Physicist Swimming Revolution
Posted on June 21, 2008 Comments (2)
A Revolution That Began With a Kick by Amy Shipley:
Swimmers, coaches and scientists say it is impossible to pinpoint one explanation. They cite many contributing factors, ranging from professional training groups that have sprouted across the United States to greater access to underwater cameras and other advanced technology.
But some say the most significant breakthrough has been a revival of a swimming maneuver developed more than 70 years ago by one of the physicists who worked on the atomic bomb.

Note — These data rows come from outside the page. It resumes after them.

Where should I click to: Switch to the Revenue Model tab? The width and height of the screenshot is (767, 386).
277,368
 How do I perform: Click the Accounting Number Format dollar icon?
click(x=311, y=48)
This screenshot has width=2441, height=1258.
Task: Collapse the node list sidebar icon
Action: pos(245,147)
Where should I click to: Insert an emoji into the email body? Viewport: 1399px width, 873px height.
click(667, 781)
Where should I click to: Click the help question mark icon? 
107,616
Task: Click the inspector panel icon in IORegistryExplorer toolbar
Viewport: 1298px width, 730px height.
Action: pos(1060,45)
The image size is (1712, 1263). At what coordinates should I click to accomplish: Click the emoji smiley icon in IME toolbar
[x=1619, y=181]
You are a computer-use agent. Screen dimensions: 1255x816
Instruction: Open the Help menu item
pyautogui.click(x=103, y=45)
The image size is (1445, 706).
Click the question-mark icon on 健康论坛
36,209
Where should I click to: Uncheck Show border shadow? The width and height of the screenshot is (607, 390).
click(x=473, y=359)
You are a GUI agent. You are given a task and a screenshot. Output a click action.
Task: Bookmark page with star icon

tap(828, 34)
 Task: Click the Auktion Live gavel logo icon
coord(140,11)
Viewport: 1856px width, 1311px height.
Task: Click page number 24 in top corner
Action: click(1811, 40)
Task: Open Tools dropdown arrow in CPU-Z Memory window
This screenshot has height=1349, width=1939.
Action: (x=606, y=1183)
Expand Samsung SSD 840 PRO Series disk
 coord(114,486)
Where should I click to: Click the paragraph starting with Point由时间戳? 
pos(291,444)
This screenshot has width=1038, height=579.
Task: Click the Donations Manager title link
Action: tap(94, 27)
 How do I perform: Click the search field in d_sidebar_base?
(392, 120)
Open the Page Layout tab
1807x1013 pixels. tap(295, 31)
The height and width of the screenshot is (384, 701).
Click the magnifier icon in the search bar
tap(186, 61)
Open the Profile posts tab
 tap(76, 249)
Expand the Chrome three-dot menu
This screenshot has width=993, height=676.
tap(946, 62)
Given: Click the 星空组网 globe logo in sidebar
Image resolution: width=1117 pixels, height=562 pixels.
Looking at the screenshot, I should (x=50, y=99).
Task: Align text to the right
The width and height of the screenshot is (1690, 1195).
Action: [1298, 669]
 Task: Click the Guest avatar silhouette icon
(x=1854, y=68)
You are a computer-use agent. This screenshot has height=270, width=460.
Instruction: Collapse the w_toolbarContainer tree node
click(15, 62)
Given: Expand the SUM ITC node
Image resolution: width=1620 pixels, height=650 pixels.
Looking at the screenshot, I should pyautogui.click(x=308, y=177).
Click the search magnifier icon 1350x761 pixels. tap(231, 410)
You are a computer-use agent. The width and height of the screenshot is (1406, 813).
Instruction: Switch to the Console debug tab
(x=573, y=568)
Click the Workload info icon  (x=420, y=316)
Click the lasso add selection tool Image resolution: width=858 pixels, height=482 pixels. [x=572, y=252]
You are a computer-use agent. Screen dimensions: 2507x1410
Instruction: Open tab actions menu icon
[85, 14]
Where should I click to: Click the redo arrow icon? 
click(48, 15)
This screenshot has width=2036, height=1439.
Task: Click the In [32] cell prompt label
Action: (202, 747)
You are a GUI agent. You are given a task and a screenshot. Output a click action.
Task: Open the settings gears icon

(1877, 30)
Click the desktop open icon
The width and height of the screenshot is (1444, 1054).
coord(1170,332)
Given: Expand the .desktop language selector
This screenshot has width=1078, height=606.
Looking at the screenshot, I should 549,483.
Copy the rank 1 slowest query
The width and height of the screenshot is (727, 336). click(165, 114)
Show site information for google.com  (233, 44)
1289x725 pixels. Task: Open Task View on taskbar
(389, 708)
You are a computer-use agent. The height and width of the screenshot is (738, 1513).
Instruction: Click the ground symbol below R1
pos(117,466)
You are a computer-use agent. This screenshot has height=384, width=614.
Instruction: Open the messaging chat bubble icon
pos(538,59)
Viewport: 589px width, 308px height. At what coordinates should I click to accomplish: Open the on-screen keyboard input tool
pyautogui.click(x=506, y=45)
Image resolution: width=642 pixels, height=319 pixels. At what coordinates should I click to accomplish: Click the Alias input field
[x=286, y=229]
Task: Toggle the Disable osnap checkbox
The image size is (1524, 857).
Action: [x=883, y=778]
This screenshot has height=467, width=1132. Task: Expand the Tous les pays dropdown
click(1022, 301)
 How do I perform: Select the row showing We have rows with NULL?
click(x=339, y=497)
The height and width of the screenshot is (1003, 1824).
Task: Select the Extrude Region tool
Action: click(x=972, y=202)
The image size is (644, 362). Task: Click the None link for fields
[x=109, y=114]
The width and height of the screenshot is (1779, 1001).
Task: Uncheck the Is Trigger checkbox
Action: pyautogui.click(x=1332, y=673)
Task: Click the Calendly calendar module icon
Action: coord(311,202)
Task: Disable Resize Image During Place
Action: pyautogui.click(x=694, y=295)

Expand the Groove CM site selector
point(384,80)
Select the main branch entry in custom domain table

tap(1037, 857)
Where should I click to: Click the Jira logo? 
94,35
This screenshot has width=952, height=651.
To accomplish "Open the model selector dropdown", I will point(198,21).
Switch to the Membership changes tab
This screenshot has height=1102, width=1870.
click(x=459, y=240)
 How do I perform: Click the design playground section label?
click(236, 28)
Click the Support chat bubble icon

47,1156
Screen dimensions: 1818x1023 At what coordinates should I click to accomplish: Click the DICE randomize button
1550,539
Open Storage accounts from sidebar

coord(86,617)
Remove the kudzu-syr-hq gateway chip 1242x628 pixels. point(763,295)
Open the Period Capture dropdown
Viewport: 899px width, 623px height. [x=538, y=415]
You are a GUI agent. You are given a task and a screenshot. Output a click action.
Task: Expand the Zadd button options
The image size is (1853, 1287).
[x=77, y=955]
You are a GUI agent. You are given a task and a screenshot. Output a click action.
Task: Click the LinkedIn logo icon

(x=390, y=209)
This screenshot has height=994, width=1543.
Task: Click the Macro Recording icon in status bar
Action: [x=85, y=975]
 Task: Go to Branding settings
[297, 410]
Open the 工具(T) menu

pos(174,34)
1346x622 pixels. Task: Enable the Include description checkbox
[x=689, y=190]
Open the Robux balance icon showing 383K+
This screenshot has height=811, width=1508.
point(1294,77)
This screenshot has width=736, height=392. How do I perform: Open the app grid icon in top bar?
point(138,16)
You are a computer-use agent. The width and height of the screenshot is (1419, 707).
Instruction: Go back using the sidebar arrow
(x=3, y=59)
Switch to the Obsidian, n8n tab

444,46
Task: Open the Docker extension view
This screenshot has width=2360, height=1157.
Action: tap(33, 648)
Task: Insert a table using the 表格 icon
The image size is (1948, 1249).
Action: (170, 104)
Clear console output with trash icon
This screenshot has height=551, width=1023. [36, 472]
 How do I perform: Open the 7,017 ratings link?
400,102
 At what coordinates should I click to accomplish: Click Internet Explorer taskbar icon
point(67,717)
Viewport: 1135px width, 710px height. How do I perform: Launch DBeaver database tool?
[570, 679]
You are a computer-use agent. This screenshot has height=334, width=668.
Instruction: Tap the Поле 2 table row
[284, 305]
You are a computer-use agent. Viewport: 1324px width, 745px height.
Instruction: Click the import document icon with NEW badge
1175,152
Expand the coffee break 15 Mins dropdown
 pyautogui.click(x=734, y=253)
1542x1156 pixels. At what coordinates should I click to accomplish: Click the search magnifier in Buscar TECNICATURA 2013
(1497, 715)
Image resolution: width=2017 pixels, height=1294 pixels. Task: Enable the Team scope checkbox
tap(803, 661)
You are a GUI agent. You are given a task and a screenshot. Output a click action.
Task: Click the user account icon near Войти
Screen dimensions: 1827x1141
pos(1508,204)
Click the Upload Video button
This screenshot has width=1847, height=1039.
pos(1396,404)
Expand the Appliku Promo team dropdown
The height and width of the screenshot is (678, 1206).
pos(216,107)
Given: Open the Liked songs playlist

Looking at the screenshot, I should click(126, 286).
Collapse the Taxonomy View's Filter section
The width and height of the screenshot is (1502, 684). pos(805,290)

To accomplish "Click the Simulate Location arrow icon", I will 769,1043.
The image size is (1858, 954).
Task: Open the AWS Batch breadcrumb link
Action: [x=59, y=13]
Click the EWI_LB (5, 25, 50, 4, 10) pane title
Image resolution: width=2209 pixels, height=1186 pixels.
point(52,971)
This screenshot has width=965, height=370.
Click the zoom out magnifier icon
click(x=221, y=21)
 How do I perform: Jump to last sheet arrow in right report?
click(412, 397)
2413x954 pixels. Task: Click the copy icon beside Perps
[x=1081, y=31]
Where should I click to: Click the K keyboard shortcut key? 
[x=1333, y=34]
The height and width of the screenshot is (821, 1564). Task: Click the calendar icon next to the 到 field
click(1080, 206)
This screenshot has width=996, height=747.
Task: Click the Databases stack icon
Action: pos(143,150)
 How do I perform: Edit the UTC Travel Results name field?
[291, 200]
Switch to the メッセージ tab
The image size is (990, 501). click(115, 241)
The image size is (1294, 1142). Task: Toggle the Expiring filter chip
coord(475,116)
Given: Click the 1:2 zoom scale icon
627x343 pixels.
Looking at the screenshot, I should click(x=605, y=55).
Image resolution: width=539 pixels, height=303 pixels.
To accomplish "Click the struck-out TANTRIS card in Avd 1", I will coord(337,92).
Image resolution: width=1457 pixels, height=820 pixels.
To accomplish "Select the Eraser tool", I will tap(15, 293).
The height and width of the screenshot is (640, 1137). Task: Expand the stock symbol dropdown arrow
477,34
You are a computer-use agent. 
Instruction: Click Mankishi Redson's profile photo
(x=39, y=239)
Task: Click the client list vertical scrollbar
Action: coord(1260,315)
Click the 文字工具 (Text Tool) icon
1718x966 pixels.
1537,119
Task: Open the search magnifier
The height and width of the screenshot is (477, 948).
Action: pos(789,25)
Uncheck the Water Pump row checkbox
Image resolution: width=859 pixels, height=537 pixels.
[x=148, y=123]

Though utilized for decades, the underwater dolphin kick had not been fully exploited by the swimming mainstream until Olympic megastar Michael Phelps and a few other stars began polishing it — and crushing other swimmers with it — in recent years.
Very interesting and another example of how good ideas are often ignored for a long time.
Schrader said Wilson, an alternate on the 1932 Olympic water polo team who studied fish propulsion at a Chicago aquarium, claimed to have shown the kick to Johnny Weissmuller, a training mate at the Illinois Athletic Club. “Weissmuller reproduced it perfectly, but was not impressed by it,” said Schrader in a phone interview, recalling a conversation with Wilson.
One of the first swimmers to turn heads with the underwater dolphin kick was David Berkoff, a Harvard graduate who became known for the “Berkoff Blastoff.” In 1988, Berkoff set several world records in the 100 backstroke by dolphin-kicking for 35 meters underwater at the start of the race.
Which goes to show you that you can gain advantages just by using the information that is available – your own innovation is not the only way to get ahead. Just doing a better job of adapting what others learn to your challenges can be very rewarding.